Through that pilot, L.A. Sanitation and Environment workers provide voluntary service during a regular schedule, similar to how sanitation services are provided to residential customers, according to the motion.

Raman said the pilot program proves that there doesn't have to be a conflict between Angelenos' desire for clean streets and the rights of unhoused people.

"When our unhoused neighbors are given the same sanitation services as our housed ones, and engaged with collaboratively, we can build a system that benefits all Angelenos," she said in a statement to City News Service. "I am proud to co-present a motion that takes this philosophy citywide."

According to the motion, Los Angeles' initial policy of suspending involuntary cleanups at the beginning of the pandemic helped keep COVID-19 cases low among the city's homeless population.

"COVID rates in encampments were lower than rates in congregate shelters and bridge housing," the motion says.

However, infections have increased sharply in recent weeks along the same lines as the general population, and as of Jan. 4, the Los Angeles County Department of Public Health reported 4,578 cases among people experiencing homelessness.

The motion's authors noted that their highest priority is to provide a suitable housing alternative to sidewalk encampments, but in the meantime and amid the COVID-19 pandemic, they first want mandatory cleanups to stop. 

"In the middle of a deadly pandemic, we need to take every necessary step to protect public health.
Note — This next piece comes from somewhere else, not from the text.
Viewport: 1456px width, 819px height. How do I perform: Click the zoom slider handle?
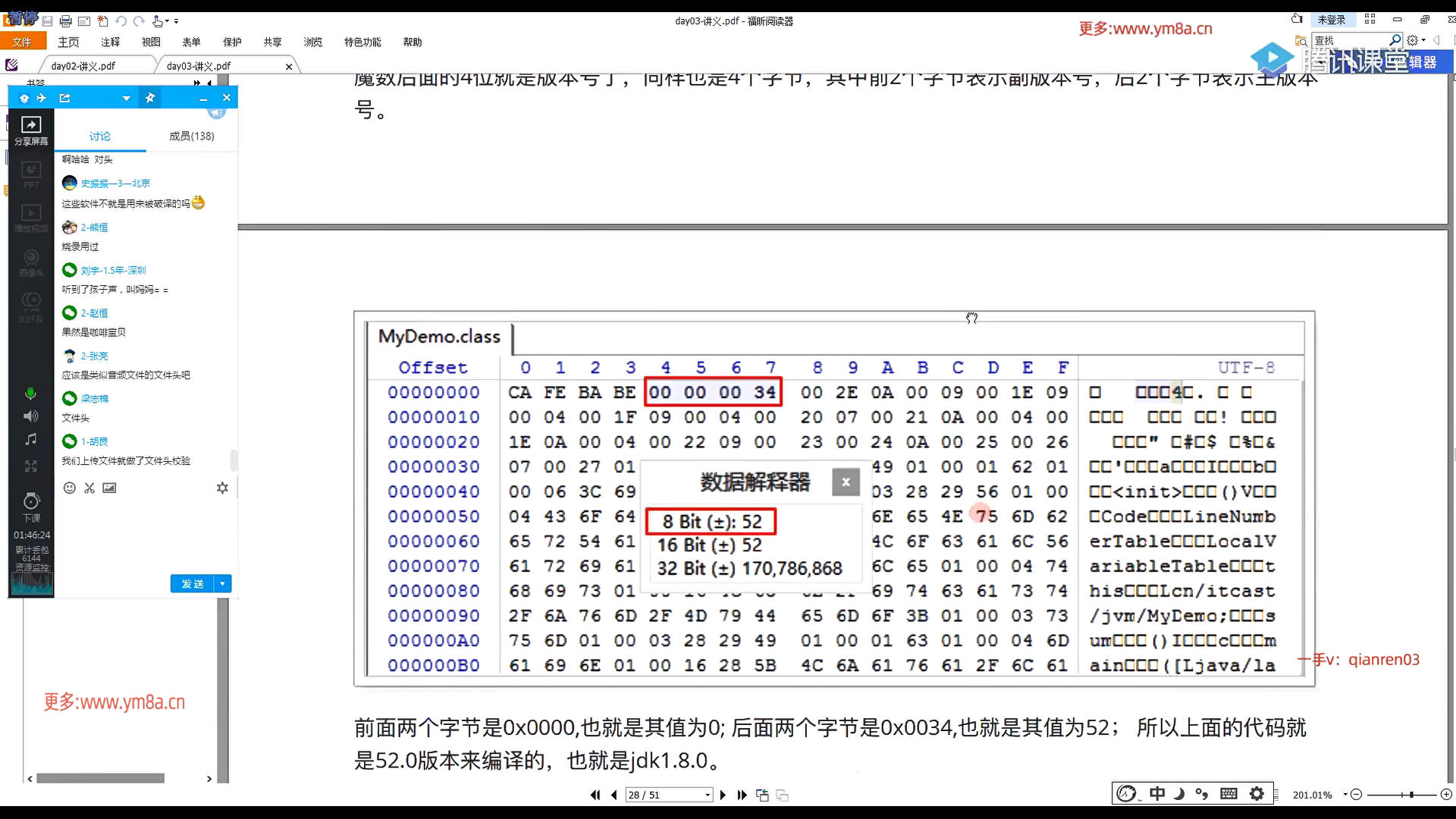1411,795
That means giving unhoused people a safe place to stay — and refraining from displacing them when we fail to provide them a place to stay," Bonin said.

"The city keeps trying to clean encampments through a program that forces people out of their tents and confiscates their belongings," he said. "Instead, the city should humanely provide a voluntary sanitation program that offers a service, just as we do to housed people. That's what Councilmember Raman and I proposed today."

A Superior Court judge on Monday denied homeless advocates' request for a temporary halt to the cleanups amid the pandemic, saying, "Nothing the city does precludes Petitioners from wearing masks (made available by the city were necessary) and/or practicing social distancing outside of the encampment areas — acts any citizen of the city undertakes to minimize the risk of COVID- 19."

Councilman Joe Buscaino, who has a motion pending to restore CARE+ cleanups, praised the judge's decision.

"This week a court agreed with me that comprehensive homeless encampment cleanups do not increase the risk of spreading COVID-19 or place our unhoused residents in harm's way," he said. "In fact, I believe we as a city have a duty to clean our sidewalks and preserve the public health and safety of our outdoor spaces, especially during a pandemic. That's why I've fought to restore cleanups around our Bridge Home shelters and have requested that comprehensive cleanups be resumed citywide."